Simply put, corporate America is acutely aware of the fact that the world is running out of fossil fuel. That’s why seven of the world’s top-ten largest corporations are oil-energy companies, and, surprisingly, three of those are Chinese state-owned corporations. The other four are Dutch Royal Shell, Exxon-Mobil, BP and Chevron. And all of these companies have major stakes in the Middle East.
Even before the attack on the World Trade Center on Sept. 11, 2001, the Bush Administration had been planning a military intervention in Afghanistan. The corporate objective was the construction of a major oil pipeline through Afghanistan that was being blocked by the Taliban. Since 9/11 the rest is history.
Afghanistan and oil-rich Iraq have been subjected to a decade of war at a cost of several hundred thousand lives and trillions of dollars. But the U.S. and western corporations have been involved in the region for decades before that, starting in 1933 with Standard Oil in Saudi Arabia and soon afterward the British development of the Iranian oil fields. Today, the Middle East is still the biggest prize in the world’s dwindling oil reserve.

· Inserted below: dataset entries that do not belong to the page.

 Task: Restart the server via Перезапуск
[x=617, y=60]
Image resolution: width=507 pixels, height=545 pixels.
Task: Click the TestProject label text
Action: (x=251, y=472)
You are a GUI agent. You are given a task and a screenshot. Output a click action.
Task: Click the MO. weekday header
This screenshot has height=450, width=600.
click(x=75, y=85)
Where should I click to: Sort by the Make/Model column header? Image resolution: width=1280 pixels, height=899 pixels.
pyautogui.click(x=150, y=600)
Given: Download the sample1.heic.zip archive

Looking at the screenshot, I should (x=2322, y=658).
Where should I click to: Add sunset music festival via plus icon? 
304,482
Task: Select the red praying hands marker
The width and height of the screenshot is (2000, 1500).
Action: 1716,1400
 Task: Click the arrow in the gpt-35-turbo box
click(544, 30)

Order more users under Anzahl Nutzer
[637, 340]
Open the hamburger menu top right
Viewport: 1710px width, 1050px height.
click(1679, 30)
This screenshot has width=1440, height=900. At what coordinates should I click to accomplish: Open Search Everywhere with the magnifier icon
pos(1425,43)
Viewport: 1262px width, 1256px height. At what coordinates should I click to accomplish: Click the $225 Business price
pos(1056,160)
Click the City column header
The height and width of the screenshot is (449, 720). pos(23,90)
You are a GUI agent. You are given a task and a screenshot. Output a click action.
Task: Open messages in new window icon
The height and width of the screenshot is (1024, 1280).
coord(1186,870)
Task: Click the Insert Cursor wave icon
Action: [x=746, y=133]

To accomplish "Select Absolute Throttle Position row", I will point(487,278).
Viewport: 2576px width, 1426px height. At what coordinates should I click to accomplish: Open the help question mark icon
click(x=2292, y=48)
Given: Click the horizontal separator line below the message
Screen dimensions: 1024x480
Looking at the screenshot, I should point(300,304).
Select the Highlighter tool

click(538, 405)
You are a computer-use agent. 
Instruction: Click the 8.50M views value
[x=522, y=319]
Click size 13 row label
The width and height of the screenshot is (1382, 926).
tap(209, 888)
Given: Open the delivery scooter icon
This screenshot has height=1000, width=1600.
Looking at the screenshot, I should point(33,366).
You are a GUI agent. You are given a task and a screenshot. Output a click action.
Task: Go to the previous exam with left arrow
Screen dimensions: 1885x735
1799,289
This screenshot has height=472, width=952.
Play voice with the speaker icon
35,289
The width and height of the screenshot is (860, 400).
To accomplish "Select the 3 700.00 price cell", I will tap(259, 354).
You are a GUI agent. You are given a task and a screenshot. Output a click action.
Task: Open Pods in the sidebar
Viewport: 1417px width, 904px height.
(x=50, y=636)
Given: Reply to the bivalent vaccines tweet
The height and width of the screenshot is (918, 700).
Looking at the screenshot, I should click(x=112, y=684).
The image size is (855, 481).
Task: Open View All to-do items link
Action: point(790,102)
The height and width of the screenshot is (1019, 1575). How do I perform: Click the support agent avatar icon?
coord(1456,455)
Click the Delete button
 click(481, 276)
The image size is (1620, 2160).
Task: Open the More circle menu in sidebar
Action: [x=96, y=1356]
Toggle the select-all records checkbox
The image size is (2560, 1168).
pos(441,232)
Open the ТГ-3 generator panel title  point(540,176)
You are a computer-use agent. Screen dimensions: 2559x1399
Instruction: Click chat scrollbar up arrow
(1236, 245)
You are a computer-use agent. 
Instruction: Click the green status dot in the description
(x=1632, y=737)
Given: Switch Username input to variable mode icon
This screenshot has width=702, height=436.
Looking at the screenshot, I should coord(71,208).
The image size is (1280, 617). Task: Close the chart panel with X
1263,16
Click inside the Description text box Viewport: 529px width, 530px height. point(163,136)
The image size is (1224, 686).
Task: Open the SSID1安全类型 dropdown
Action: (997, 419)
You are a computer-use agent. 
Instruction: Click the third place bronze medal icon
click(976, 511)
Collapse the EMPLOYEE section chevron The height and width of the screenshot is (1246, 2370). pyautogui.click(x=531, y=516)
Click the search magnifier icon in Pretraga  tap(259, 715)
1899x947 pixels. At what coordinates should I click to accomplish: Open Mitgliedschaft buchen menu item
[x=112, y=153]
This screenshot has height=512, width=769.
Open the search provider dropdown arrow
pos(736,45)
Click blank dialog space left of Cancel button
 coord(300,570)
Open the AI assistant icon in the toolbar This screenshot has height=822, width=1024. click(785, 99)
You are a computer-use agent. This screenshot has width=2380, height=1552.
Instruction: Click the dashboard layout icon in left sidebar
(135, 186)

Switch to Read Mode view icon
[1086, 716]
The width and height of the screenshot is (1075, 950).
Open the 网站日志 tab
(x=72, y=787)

And a military map of the region tells the story. America and its allies are presently involved military ventures in Iraq, Afghanistan, Libya, Somalia, Yemen and Pakistan, and may be instrumental in funding “Arab Spring” uprisings elsewhere in the region.
Meanwhile, the Russians are actively involved on the northern periphery. And the Chinese have been building strong trade and military alliances with Pakistan, Iran and Turkey—now directly connecting themselves to the Mediterranean along the old Silk Road. And China also has growing relations with Algeria, Morocco, Chad, Nigeria and Ethiopia and the African Union, mirroring the U.S. strategy.
In other words, we have the makings of a major geopolitical resource war heating up between the U.S. alliance and China in the Middle East-North Africa corridor—with Pakistan and Iran as the most likely flash points.
How does that affect us here in Canada? Aside from our own cozy oil relationship (read: tar sands) with the U.S., the Canadian government told us it was going to war with Afghanistan after 9/11 to a) defend Canada’s national interests, b) ensure Canadian leadership in world affairs and c) help Afghanistan rebuild. Huh? Those can’t be the real reasons. And we were initially told that we’d be out of the war in a little over a year. But we weren’t told anything about the existing U.S. invasion-and-pipeline plans there.
So to date 157 Canadians—including 10 New Brunswickers and 24 other Maritimers—have died in Afghanistan since we entered the war a decade ago, and some 2500 to 2800 Canadian Forces personnel are still on the ground, with recent estimates pegging our cost for the war in excess of $18 billion.
Does anyone else think that our precious blood and treasure might be better spent developing viable fuel alternatives? Or are we just too far gone on our dirty addiction to fossil fuel to get that we’re ready to kill and be killed for the stuff?